An interesting research study finds, like many other drugs, the cost of biosimilars is a major barrier to the rapid growth of the market in India. The Deloitte Report, titled “Winning with biosimilars: Opportunities in global markets” also articulated: “Approximately 70 percent of the country’s population is considered rural and will focus on the cost of therapy – a 20-30 percent discount on originator biologics may not be sufficient.”

Moreover, many patients who are on original biologic drugs, costing higher than related biosimilars and want to switch over to affordable equivalents, are not able to do so. In many cases, doctors’ do not encourage them to do so, for various reasons, including the general assertion that original biologic drugs are more effective. India being considered as the global capital of diabetes, let me cite an example from this disease area, just to drive home the point.

A recent experience on biosimilar drug interchangeability in India:

Just the last week, I received a call from a friend’s wife living in Delhi who wanted to know whether Lantus 100 IU/ml of Sanofi can be replaced with Glaritus 100 IU/ml of Wockhardt, as the latter costs much less. I advised her to consult their doctor and request accordingly. She said, it has already been done and the doctor says Lantus is a better product.

To get a fact-based idea on what she told me, I referred to two circulars of the National Pharmaceutical Pricing Authority (NPPA) – one for Glaritus and the other one for Lantus and found that both are under drug price control and have respective ceiling prices. As both the circulars are of 2009, these may probably be treated as an indicative price difference. NPPA notified price for a 3 ml cartridge of Glaritus reads as Rs.135. 24. Whereas, the same for Lantus was mentioned as Rs.564.84.

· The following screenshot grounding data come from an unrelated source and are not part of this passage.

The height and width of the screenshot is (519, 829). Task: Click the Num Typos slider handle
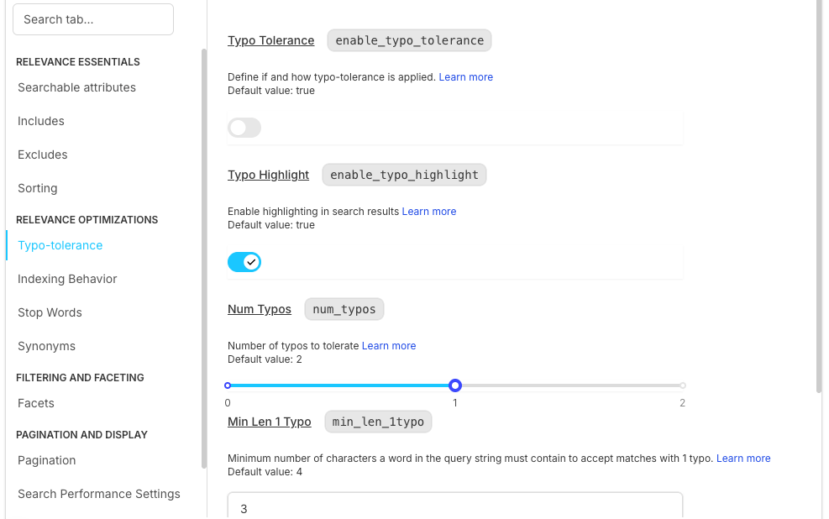coord(455,385)
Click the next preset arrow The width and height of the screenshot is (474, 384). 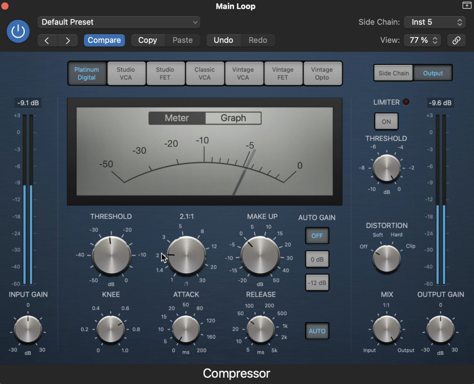(x=67, y=40)
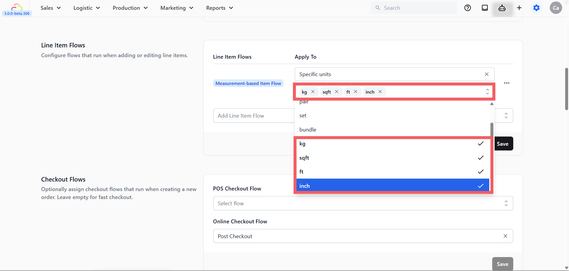Expand the Production dropdown menu
Image resolution: width=569 pixels, height=271 pixels.
[x=130, y=8]
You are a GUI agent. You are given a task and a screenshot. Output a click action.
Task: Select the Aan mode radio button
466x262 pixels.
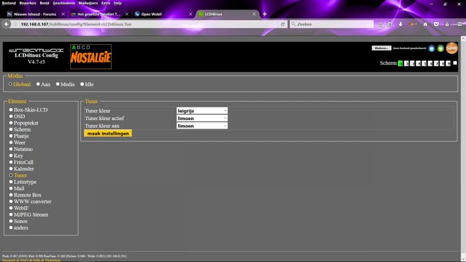tap(38, 84)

Is an original biologic generally superior to Indian biosimilars?

US-FDA has already reiterated, “Once a biosimilar has been approved by the FDA, patients and health care providers can be assured of the safety and effectiveness of the biosimilar, just as they would for the reference product.”

However, to get India-specific, evidence-based information in this area, I checked, whether Lantus has any clinically proven therapeutic superiority over Glaritus. Interestingly, I came across the results of a 12-week study concluding that biosimilar insulin glargine, Glaritus, is comparable to the reference product, Lantus – providing a safe and effective option for patients with T1DM. Nevertheless, the researchers did say that more studies are required in this area.

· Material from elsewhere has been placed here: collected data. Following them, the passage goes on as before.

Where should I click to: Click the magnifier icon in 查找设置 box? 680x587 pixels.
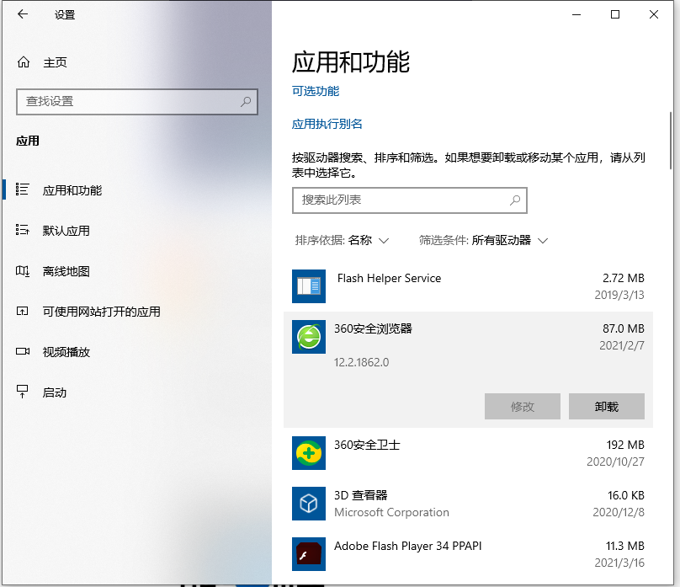click(246, 101)
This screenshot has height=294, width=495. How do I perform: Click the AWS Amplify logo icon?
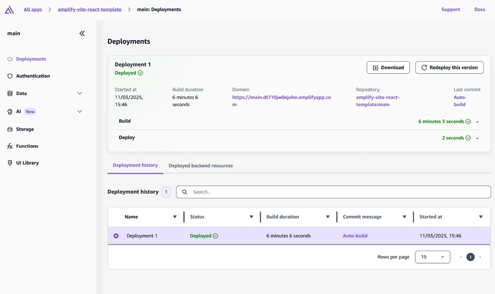click(9, 9)
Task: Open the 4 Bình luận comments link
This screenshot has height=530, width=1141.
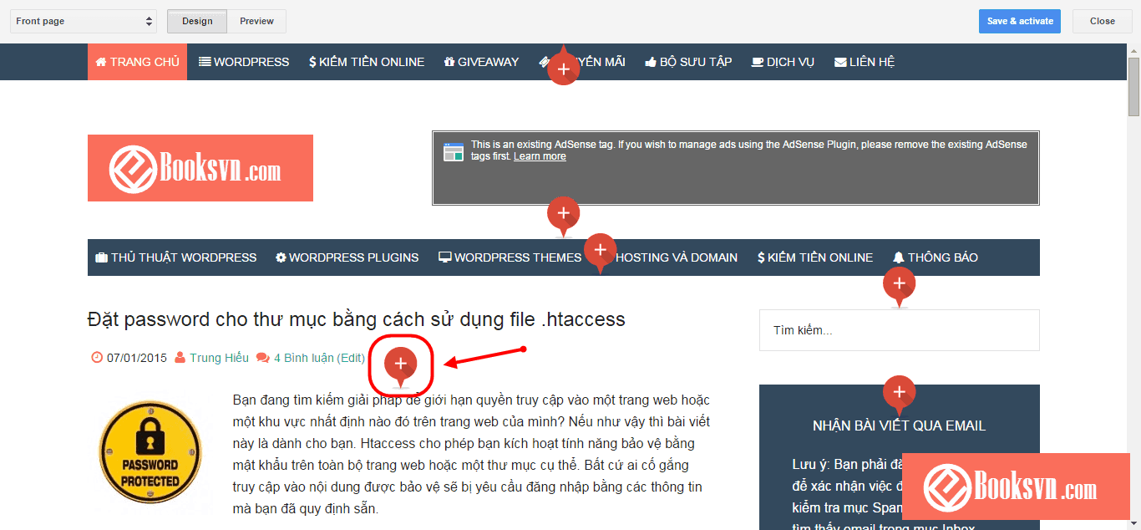Action: tap(304, 358)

The core question that needs to be addressed why is the doctor’s perception so different and the reasons for the same?

Conclusion:

In view of all that has been discussed in this article, I find it challenging to fathom that in the absence of any credible and conclusive specific study, how could a doctor possibly infer that higher priced imported original biologic drugs are generally superior to lower priced biosimilar equivalents? More so, when in India, there are no regulatory issues on interchangeability between original biologic and its biosimilar equivalent.

Or for that matter, a branded generic product is superior to all other equivalent generic drugs without a brand name? This can happen, especially when the vested interests actively work on ensuring that such a perception gains ground, boosting the sales revenue and mostly at the cost of patients’ interest.

As one would witness in many other spheres of life that creating a blatantly self-serving, positive target audience perception, by any means, primarily aimed at destroying the same of others, is assuming increasing importance. Are we seeing the reflection of the same, even in the field of evidence based medical science?

I reckon, it raises a flag for all to ponder, particularly after reading the recent candid comments of the US-FDA commissioner, as quoted above.

Could this be one of those ‘Toxins’, which delays success of biosimilar drugs?

By: Tapan J. Ray   

Disclaimer: The views/opinions expressed in this article are entirely my own, written in my individual and personal capacity. I do not represent any other person or organization for this opinion.